* _Text shown_
Why are December 6th and 8th public holidays in Spain?

Spain has two public holidays in early December which often form a “puente” (bridge), allowing workers in the country to enjoy an extended break before Christmas. Why are these two days “festivos” in Spain?

Why are December 6th and 8th public holidays in Spain?

In 2022, December 6th and 8th fall on a Tuesday and Thursday respectively, which means that workers in Spain can take off three days from their annual holiday leave and get a total of nine days off in a row.

It’s one of the many ‘holiday bridges’ (known as puentes in Spanish) that can be enjoyed throughout the year. 

READ ALSO: How to make the most of Spain’s public and regional holidays in 2023  

They are non-replaceable national holidays, meaning that regional governments cannot swap them for other days, which essentially guarantees that they’re public holidays across the country’s 17 regions and two autonomous cities.

That also explains why most shops in Spain will be closed on those days.

So why is it that Spain has two public holidays so close to Christmas?

December 6th – Constitution Day

On December 6th 1978, millions of Spaniards voted in favour of the country’s first democratic constitution during a referendum, the culmination of Spain’s transition to democracy after decades under Franco’s dictatorship. 

The magna carta was checked by Nobel laureate Camilo José Cela and it’s one of Europe’s least reformed constitutions, having only been changed on a couple of occasions in its history.

* _Work to do_
(a) In the text on Spain's December holidays, on which days of the week do December 6th and 8th fall in 2022?
(b) Using the text on Spain's December holidays, explain why most shops in Spain are closed on December 6th and 8th.
(c) Repeat the passage of the text on Spain's December holidays starting with "In 2022, December" and going on through "close to Christmas?".
The lines after this point are separate material and have no connection to the text on Spain's December holidays.

* _Recorded information_
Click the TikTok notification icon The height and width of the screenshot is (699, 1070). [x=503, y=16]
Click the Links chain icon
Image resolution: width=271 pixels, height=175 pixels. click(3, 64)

* _Final results_
(a) They fall on a Tuesday and a Thursday.

(b) December 6th and 8th are non-replaceable national holidays, so regional governments cannot swap them for other days. That makes them public holidays across all 17 regions and the two autonomous cities, which is why most shops close.

(c)
In 2022, December 6th and 8th fall on a Tuesday and Thursday respectively, which means that workers in Spain can take off three days from their annual holiday leave and get a total of nine days off in a row.

It’s one of the many ‘holiday bridges’ (known as puentes in Spanish) that can be enjoyed throughout the year. 

READ ALSO: How to make the most of Spain’s public and regional holidays in 2023  

They are non-replaceable national holidays, meaning that regional governments cannot swap them for other days, which essentially guarantees that they’re public holidays across the country’s 17 regions and two autonomous cities.

That also explains why most shops in Spain will be closed on those days.

So why is it that Spain has two public holidays so close to Christmas?